» **WHAT YOU HAVE TO DO**: The task calls for an exact retyping of the lines from the one holding "Task: Click the word 'climax' in the heading" through the end of the listing, with pictures omitted and nothing added.

» **EXTRACTED DATA**:

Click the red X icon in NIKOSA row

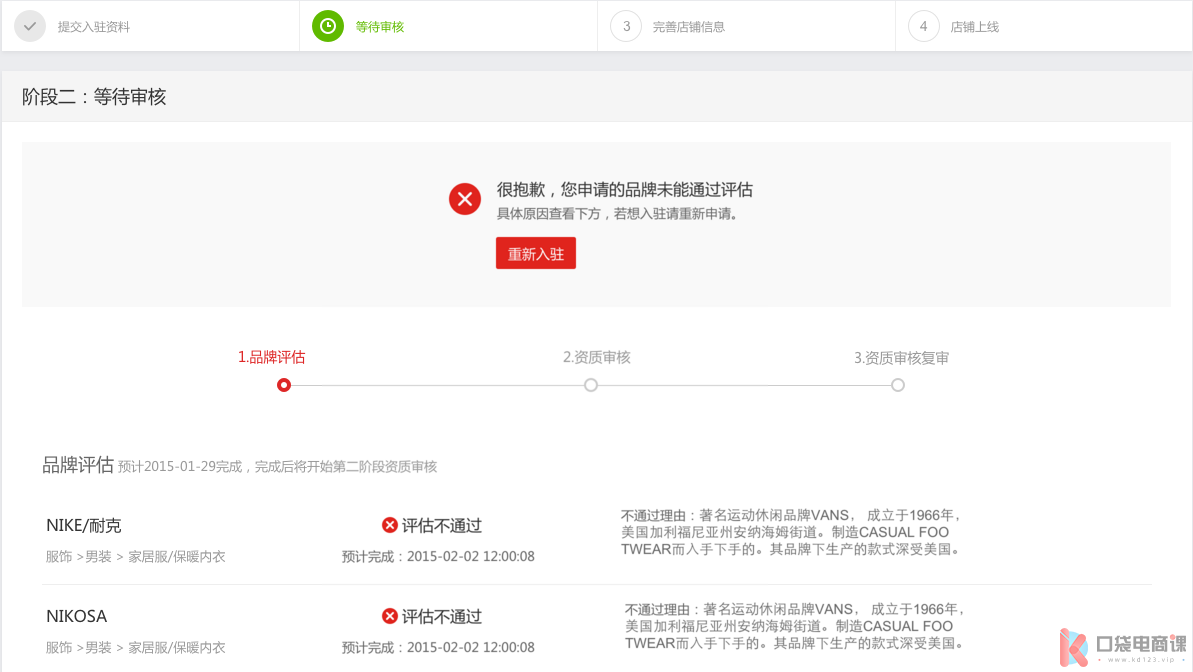point(390,616)
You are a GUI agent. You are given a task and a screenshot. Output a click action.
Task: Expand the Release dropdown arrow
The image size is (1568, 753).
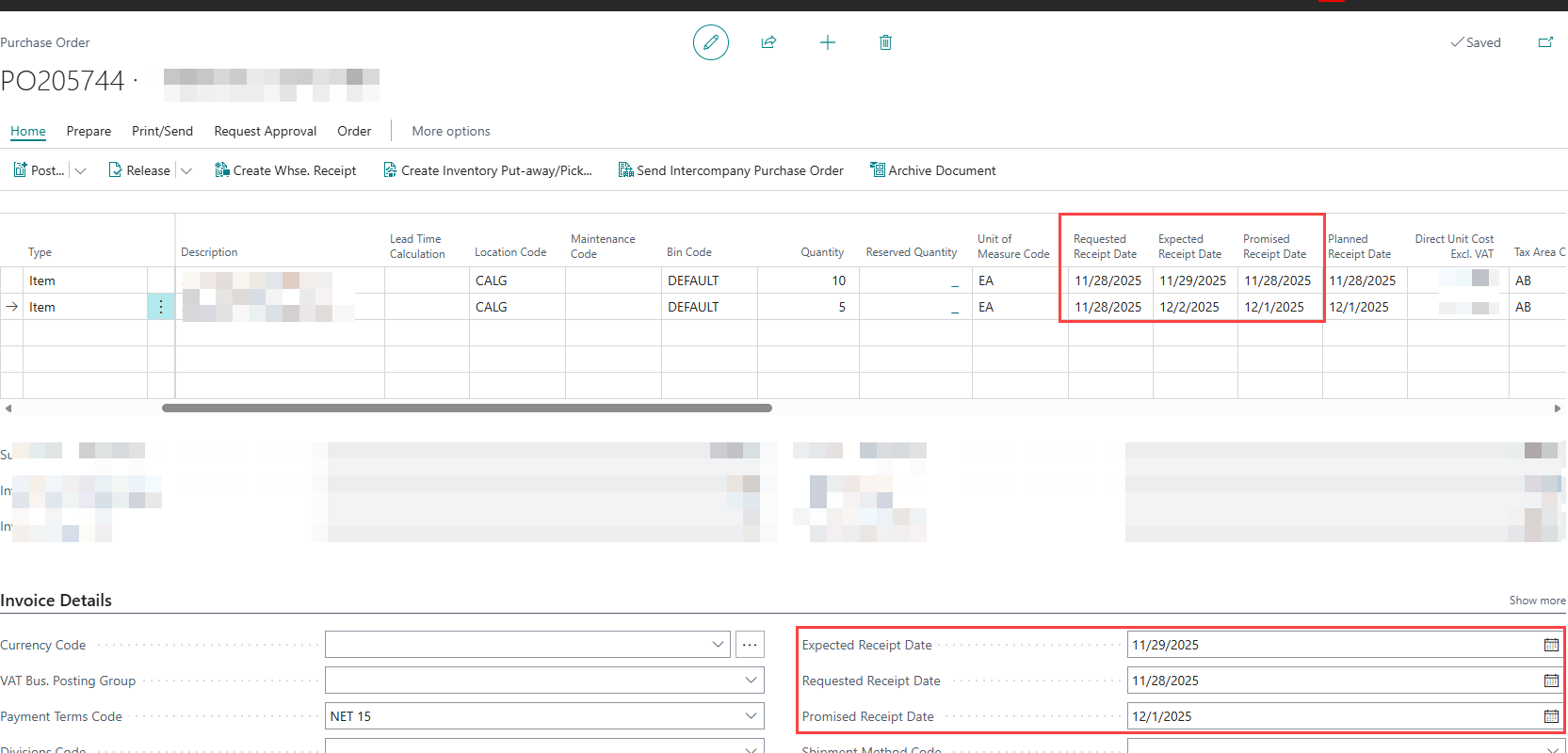[186, 171]
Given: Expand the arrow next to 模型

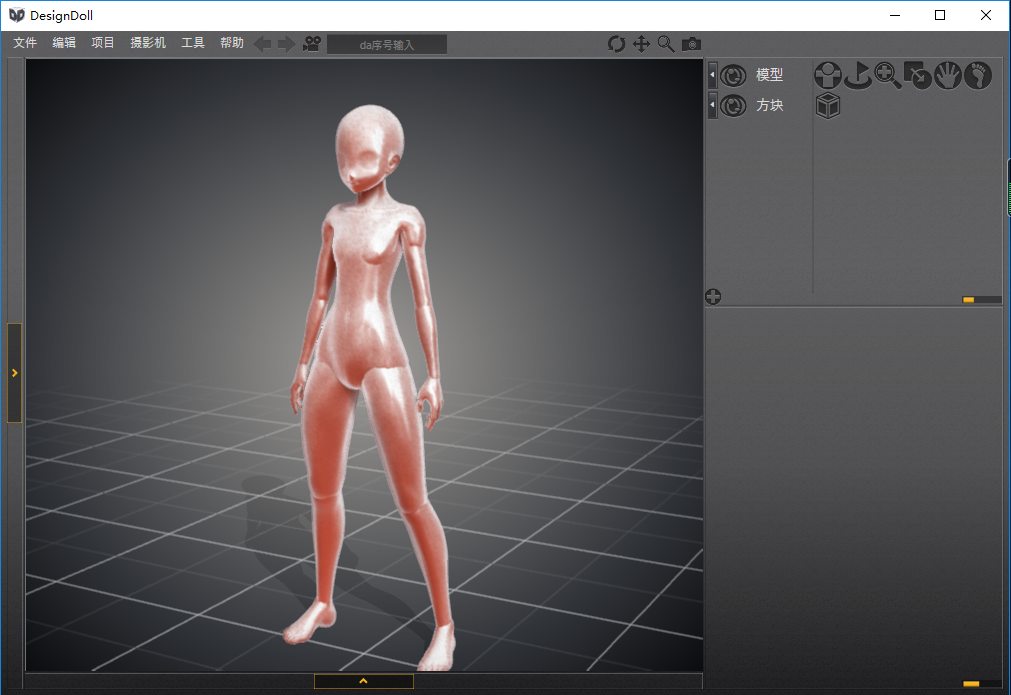Looking at the screenshot, I should click(712, 75).
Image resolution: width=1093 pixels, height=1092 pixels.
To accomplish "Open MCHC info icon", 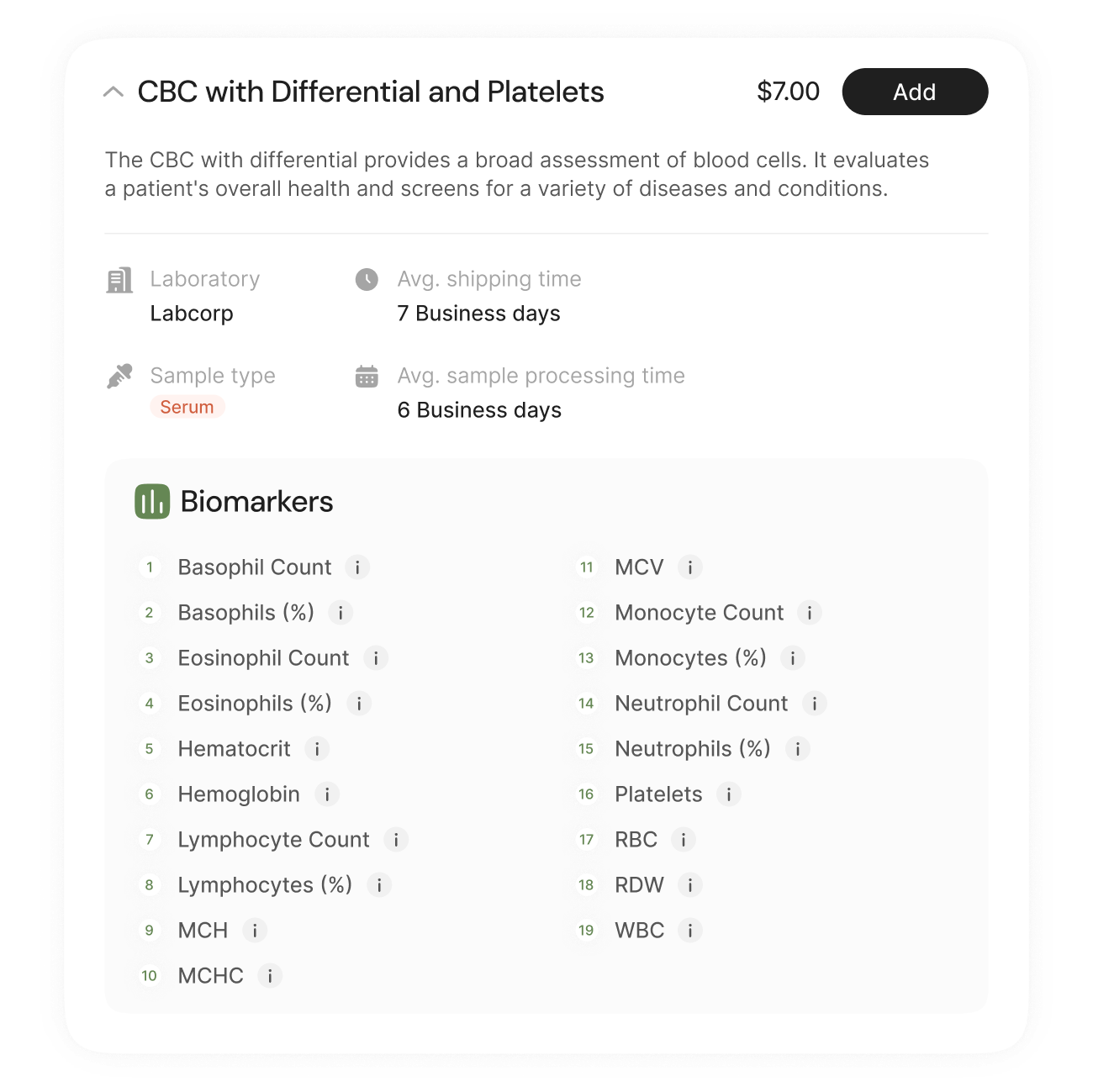I will tap(270, 976).
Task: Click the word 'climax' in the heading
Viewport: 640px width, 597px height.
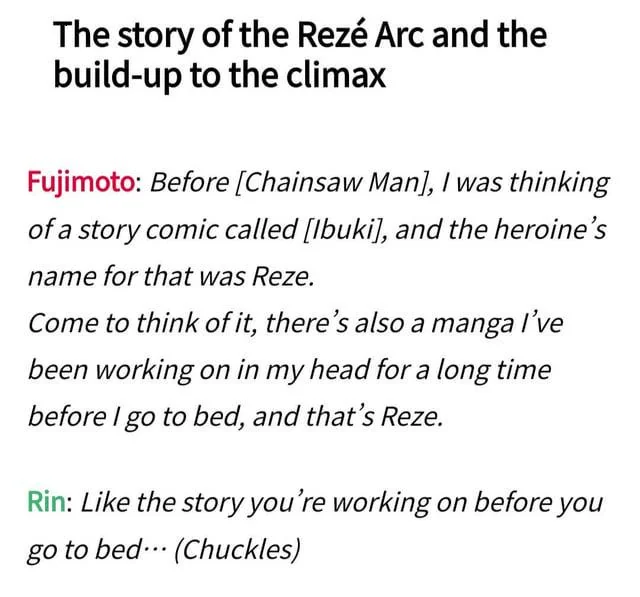Action: [x=336, y=75]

» **SOLUTION**:
Task: Click the word 'climax' in the heading
Viewport: 640px width, 597px height.
Action: [x=336, y=75]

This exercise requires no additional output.